# WHAT YOU NEED TO DO
From the line containing "扇風機・サーキュレーター (64, 1352)" to the very last line of the data below, transcribe everything exactly and nothing more.

# MATERIAL FOR THIS EXERCISE
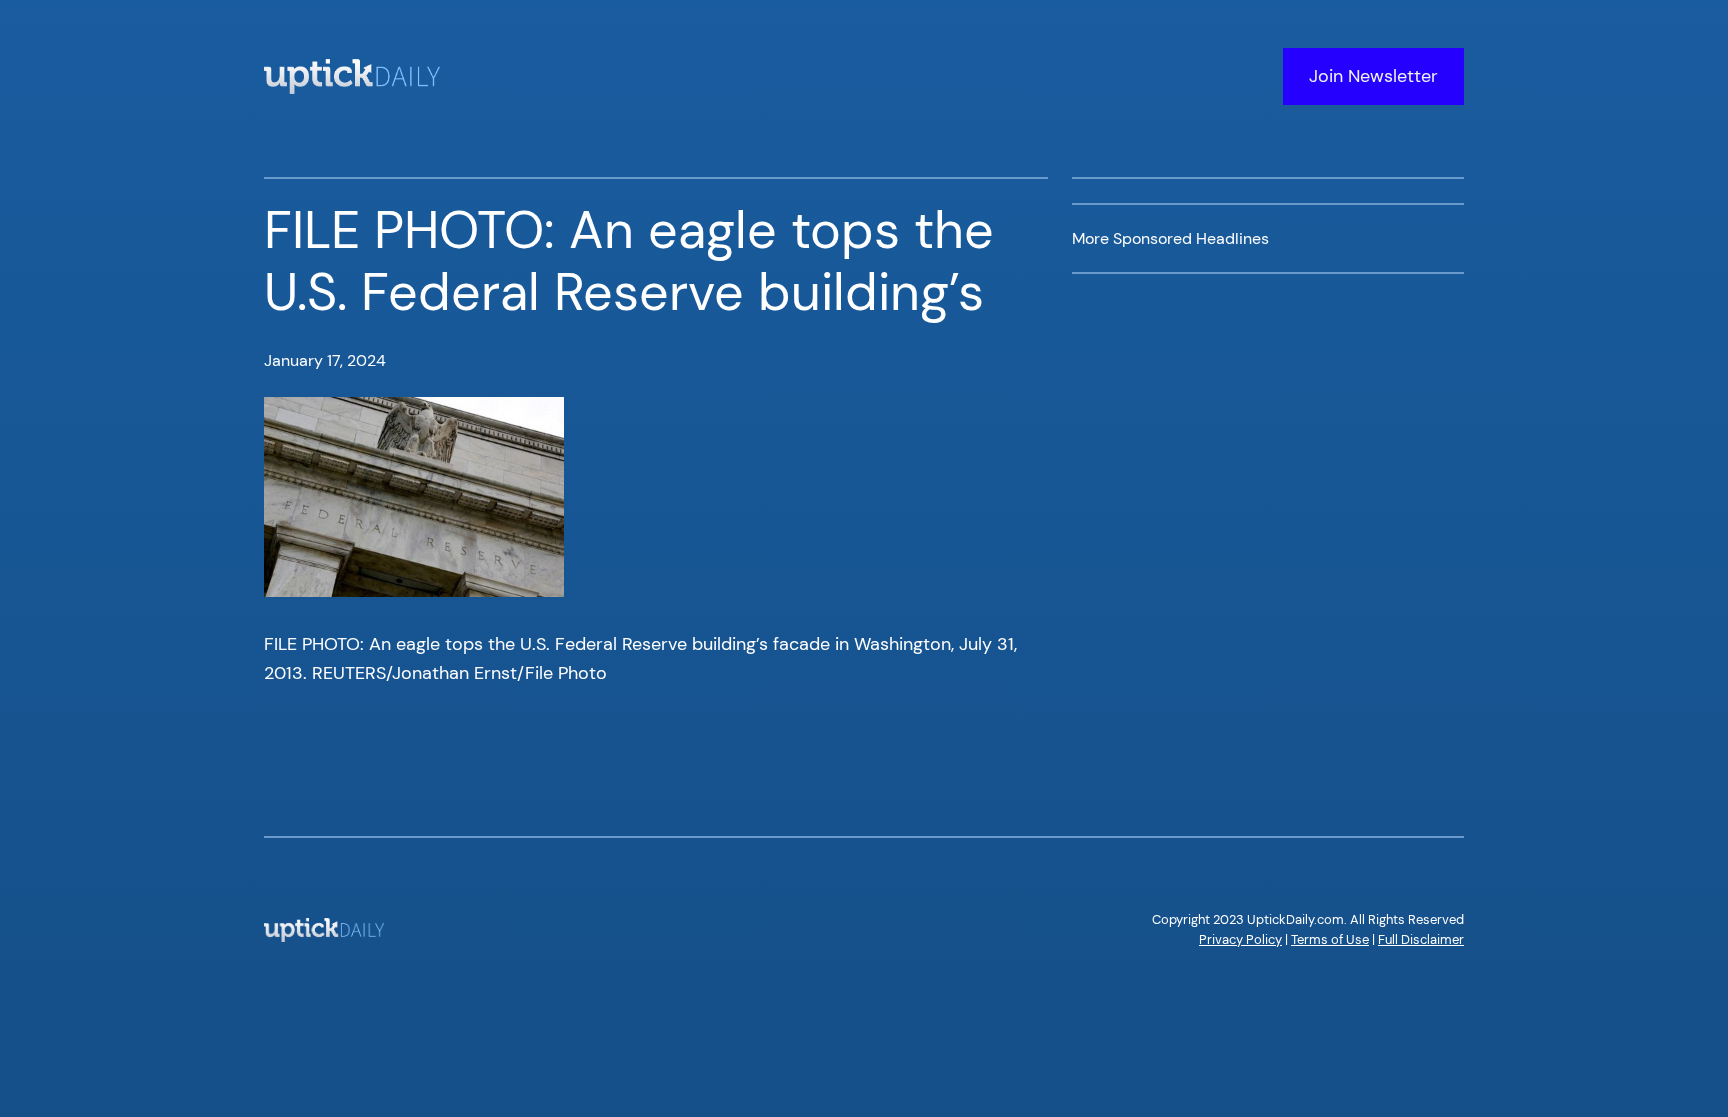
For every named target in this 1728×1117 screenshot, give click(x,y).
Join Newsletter (1373, 76)
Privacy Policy (1240, 939)
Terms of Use (1330, 939)
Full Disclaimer (1421, 939)
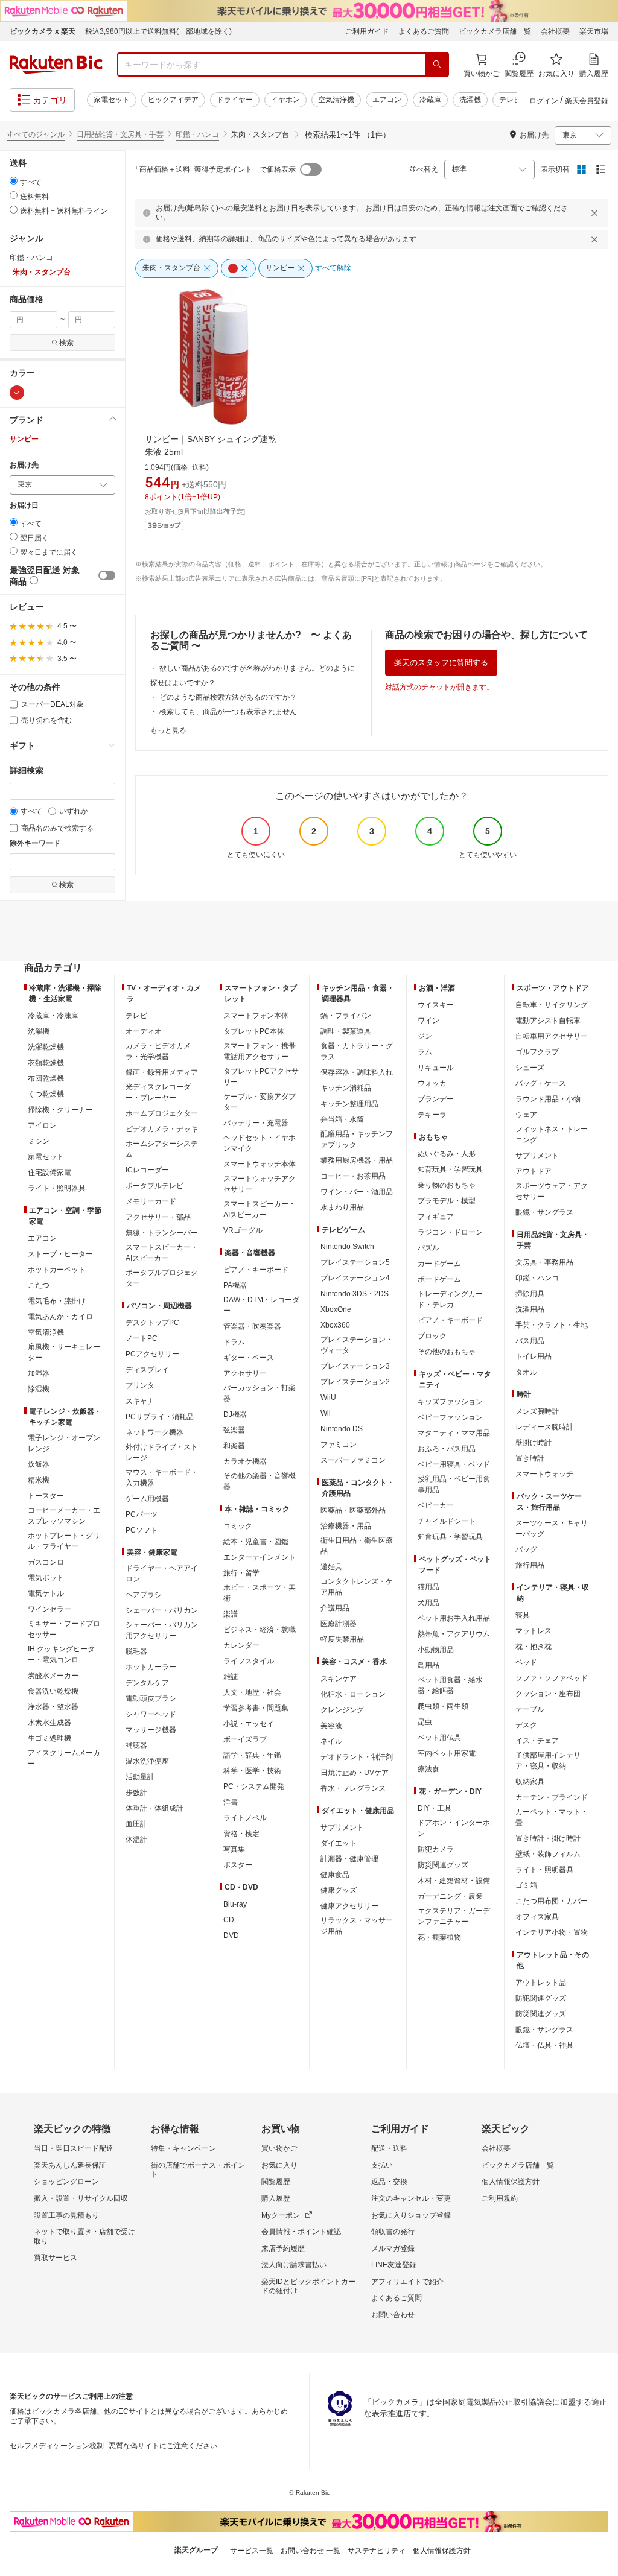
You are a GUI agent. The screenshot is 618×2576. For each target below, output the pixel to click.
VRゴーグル (243, 1230)
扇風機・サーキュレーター (64, 1352)
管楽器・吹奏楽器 (252, 1326)
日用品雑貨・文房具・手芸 (120, 134)
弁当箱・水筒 (342, 1119)
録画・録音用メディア (162, 1072)
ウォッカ (432, 1083)
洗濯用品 (529, 1309)
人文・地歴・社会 (252, 1692)
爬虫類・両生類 (443, 1706)
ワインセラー (49, 1609)
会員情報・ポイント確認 (301, 2231)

# RESULT OF THIS EXERCISE
扇風機・サーキュレーター (64, 1352)
管楽器・吹奏楽器 (252, 1326)
日用品雑貨・文房具・手芸 (120, 134)
弁当箱・水筒 (342, 1119)
録画・録音用メディア (162, 1072)
ウォッカ (432, 1083)
洗濯用品 (529, 1309)
人文・地歴・社会 (252, 1692)
爬虫類・両生類 (443, 1706)
ワインセラー (49, 1609)
会員情報・ポイント確認 (301, 2231)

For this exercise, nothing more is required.